During her Fellowship year, Ruth Metzel will work with the Azuero Earth Project to connect smallholder farmers and landowners to the global climate finance landscape. The Azuero peninsula of Panama is one of the most drought-prone, climatically vulnerable regions of Central America, and although its farmers are becoming increasingly interested in reforestation, national and international reforestation finance landscapes are difficult to navigate. Through her Gruber Fellowship, Ruth will develop a strategy for advocating for smallholder farmer rights at the international level by enhancing understanding of current climate and reforestation finance policies, and creating a vehicle through which smallholder farmers can insert themselves into this finance landscape to capture funding that will help them mitigate and adapt to climate change. Ruth will graduate in May with a Master of Forestry (MF) from the Yale School of Forestry and Environmental Studies and a Master of Business Administration (MBA) from the Yale School of Management. Prior to her graduate studies, she co-founded the Azuero Earth Project and served as its first director. She holds a BA in ecology and evolutionary biology from Princeton University.

Hassaan Sipra ’16 FES
Peter and Patricia Gruber Fellow in Global Justice

Hassaan Sipra will be working with the Lahore Waste Management Company (LWMC) in Pakistan to formalize the informal waste pickers sector of Lahore and streamline the waste management processes of the city through the development of a cooperative model. Inspiration for this project was drawn from successful cooperative models already established in other developing cities, including Curitiba, Brazil and Pune, India. Furthermore, the Government of Punjab has given LWMC the mandate to expand their operations to six other major cities in the province, and lessons learned from engaging the informal waste pickers sector of Lahore may be applied to that expansion process. A well-structured cooperative model that involves all relevant stakeholders will raise the living standards of the informal waste pickers of Lahore and simultaneously increase LWMC’s operational efficiency. Hassaan will work closely with LWMC, City District Government Lahore, United Nations Development Program, Sustainable Development Policy Institute, universities and other relevant stakeholders to implement engagement mechanisms for the informal waste pickers of Lahore, through commissioned studies, dialogue, and negotiated action plans. Prior to completing his graduate studies at the Yale School of Forestry & Environmental Studies, Hassaan had worked in the U.S., Pakistan, Sri Lanka, Oman, and Uzbekistan in the fields of energy efficiency, rural housing development, commodities market analysis, farming practices, conservation and policy development. He also received a BA from Westminster College (Missouri) in 2011.

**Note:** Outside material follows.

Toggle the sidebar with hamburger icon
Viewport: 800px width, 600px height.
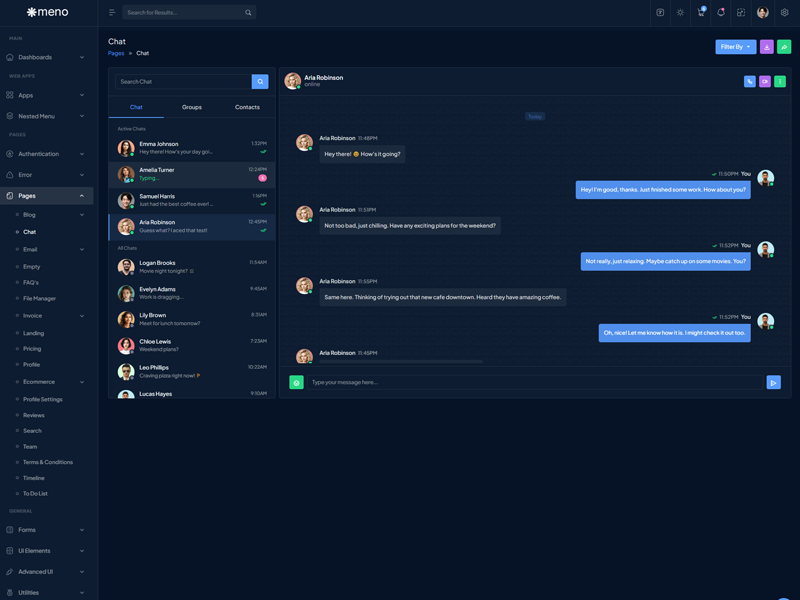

Sarah Tolbert ’16 Jackson/FES
Peter and Patricia Gruber Fellow in Global Justice

As a Gruber Fellow in the Eastern Democratic Republic of Congo (DRC), Sarah Tolbert will collaborate with Strong Roots, a local Congolese organization, on a pilot project to help indigenous groups apply for land tenure under the 2014 Community Forest Law. The passage of the 2014 Community Forest Law is the first time communities in the DRC are able to apply for land tenure, which ensures access to the land they depend on. During her fellowship, Sarah will work with communities in the Kahuzi-Itombwe Corridor. This area is not only home to six indigenous communities, but also provides habitat for numerous endemic and endangered species, most notably the eastern lowland gorilla. Working closely with Strong Roots staff, traditional authorities, and local communities, Sarah will help create Conservation Committees and work with the Committees to collect the baseline information needed for the Conservation Plans, both of which are requirements to qualify for land tenure. Sarah will graduate in May from the Yale School of Forestry and Environmental Studies (MEM) and the Jackson Institute for Global Affairs (MA) and holds a BA from Case Western Reserve University. Prior to graduate school, Sarah worked in Benin for three years as a Peace Corps volunteer, implementing sustainable agriculture projects. She also conducted research on the cost and benefits of living near gorilla-protected areas in the DRC, Rwanda, and Uganda.